Agreed. DxO Optics Pro used to be rather slow at displaying images at 100% on my Mac, and even filmstrip thumbnails weren't very fast. A version back (IIRC), they added GPU acceleration and it sped the rendering up significantly.

The guy that writes the Camera Raw code says GPU acceleration would help very little with the Camera Raw pipeline.


I honestly have a very hard time believing that. There is no way the current code is as parallel as it could be when run on a GPU. CPU's simply cannot achieve that kind of parallelism. I wouldn't be surprised if they had to completely rewrite the ACR pipeline to properly take advantage of GPU power, but I think they should do that anyway, and build in support for pipeline-level plugins so third parties could add things people have been asking for since v2 was released...like debanding support, or AF point overlays, etc.

For creating a RAW file in the camera, it is doubtful that GPUs would accelerate the process. Creating the RAW file is a read/dump process with very little (if any) processing being done. It is basicly read from the sensor as fast as you can and dump to the buffer....

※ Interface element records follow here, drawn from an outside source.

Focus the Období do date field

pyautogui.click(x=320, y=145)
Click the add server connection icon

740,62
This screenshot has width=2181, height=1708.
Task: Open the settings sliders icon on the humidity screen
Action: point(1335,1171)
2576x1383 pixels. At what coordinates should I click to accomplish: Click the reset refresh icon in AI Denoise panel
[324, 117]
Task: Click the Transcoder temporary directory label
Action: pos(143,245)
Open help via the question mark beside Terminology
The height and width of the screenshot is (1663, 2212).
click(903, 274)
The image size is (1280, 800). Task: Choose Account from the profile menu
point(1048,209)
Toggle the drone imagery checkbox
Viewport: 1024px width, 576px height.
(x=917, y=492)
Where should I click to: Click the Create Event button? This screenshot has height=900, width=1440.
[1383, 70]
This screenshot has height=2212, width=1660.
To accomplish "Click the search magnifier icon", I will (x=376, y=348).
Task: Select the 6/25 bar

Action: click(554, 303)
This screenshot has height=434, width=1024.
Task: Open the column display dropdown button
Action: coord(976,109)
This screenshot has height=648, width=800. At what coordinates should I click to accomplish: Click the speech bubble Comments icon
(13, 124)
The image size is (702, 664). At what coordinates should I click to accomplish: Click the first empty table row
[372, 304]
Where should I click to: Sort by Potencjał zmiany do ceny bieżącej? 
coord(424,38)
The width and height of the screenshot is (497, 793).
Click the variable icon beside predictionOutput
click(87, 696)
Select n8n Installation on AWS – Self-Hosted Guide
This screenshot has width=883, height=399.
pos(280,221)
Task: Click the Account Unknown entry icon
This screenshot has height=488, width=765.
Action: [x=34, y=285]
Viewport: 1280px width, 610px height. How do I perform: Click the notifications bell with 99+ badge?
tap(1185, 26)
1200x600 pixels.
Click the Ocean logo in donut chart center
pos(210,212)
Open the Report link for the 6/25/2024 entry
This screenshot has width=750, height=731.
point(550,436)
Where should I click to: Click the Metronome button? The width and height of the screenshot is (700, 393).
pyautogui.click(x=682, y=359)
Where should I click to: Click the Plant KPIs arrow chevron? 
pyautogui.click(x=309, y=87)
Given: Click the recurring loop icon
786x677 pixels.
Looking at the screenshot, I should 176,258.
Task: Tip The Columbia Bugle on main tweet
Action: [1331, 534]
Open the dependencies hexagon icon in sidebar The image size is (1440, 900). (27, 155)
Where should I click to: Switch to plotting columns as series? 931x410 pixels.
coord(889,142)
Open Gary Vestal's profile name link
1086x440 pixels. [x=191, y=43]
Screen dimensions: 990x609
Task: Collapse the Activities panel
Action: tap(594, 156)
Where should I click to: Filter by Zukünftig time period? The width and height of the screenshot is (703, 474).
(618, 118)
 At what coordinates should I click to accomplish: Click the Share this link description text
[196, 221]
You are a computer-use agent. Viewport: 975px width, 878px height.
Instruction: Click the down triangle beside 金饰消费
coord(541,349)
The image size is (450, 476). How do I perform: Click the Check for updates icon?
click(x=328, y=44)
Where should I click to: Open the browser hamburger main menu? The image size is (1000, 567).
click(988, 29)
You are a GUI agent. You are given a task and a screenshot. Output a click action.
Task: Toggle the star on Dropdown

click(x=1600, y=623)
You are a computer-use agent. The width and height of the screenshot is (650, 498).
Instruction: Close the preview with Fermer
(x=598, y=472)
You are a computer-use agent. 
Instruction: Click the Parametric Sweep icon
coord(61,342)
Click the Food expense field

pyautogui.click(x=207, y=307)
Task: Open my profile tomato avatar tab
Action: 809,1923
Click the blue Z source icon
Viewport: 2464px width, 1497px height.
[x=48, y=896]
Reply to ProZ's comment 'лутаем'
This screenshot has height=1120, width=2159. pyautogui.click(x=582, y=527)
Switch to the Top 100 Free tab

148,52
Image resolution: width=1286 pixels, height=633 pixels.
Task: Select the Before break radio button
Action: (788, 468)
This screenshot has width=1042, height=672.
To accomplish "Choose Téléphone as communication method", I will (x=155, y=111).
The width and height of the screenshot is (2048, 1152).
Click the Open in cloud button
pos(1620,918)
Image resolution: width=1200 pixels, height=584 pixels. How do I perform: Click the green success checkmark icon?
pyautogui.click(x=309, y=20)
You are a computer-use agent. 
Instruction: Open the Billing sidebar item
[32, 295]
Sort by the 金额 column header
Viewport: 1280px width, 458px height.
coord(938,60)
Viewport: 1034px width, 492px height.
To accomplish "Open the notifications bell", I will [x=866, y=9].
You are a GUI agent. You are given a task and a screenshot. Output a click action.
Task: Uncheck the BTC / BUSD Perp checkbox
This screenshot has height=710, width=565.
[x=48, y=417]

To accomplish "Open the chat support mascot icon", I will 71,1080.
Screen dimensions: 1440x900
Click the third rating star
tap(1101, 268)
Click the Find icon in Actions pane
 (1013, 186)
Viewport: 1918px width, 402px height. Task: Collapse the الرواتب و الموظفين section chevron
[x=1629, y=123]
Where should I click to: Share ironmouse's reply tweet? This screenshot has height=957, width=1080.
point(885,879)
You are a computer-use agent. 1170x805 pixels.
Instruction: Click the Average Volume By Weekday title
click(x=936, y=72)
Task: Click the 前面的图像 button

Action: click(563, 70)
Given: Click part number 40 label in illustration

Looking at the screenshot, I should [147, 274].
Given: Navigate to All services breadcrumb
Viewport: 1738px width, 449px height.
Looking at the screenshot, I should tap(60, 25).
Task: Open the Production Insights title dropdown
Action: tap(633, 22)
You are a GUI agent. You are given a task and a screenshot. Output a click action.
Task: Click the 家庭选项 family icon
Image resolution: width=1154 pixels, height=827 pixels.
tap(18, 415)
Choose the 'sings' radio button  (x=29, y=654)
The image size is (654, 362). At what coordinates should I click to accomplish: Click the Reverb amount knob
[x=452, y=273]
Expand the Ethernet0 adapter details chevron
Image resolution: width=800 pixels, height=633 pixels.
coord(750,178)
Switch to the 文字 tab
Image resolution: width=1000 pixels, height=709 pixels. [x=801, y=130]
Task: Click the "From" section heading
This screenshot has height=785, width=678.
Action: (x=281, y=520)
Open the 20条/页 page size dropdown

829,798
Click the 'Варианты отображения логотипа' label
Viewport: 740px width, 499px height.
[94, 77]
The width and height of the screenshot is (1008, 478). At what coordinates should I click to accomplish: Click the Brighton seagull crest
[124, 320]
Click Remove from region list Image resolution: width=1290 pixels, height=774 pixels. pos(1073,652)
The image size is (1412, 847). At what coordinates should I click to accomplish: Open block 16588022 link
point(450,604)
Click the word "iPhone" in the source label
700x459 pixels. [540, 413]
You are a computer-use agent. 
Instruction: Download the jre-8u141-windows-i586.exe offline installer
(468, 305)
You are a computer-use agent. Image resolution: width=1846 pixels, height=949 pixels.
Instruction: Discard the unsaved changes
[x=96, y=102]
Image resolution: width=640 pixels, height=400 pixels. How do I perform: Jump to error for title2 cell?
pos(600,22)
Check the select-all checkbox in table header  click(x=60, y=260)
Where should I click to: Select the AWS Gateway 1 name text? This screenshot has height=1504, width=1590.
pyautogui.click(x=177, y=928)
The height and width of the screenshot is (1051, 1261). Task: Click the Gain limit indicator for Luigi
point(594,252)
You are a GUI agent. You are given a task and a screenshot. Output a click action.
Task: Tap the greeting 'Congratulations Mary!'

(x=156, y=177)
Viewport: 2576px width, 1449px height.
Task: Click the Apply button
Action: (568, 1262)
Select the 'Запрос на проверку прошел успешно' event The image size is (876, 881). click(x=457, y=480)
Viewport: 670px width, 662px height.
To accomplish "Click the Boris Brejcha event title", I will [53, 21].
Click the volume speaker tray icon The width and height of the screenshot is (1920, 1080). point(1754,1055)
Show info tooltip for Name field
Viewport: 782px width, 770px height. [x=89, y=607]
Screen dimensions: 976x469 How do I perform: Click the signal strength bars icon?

Creating a Jpg out of the RAW file is a completely different story... Processing that RAW file is a massively parallel operation... the image is typically broken up into 8x8 blocks and run through the jpg compression engine... then groups of blocks are run through the compression engine... and so on until the whole image is done. The 18Mpixel sensor makes an 5184x3456 image... and that makes 279,936 blocks to compress on the first pass, 4374 blocks on the second pass, and 68 blocks to finish off on the third pass..... Since it is essentially the same sequence of operations on each block, parallel cores on a GPU can speed things up by well over a magnitude....

Same thing holds true for rendering images in software to display on the screen or to create print files...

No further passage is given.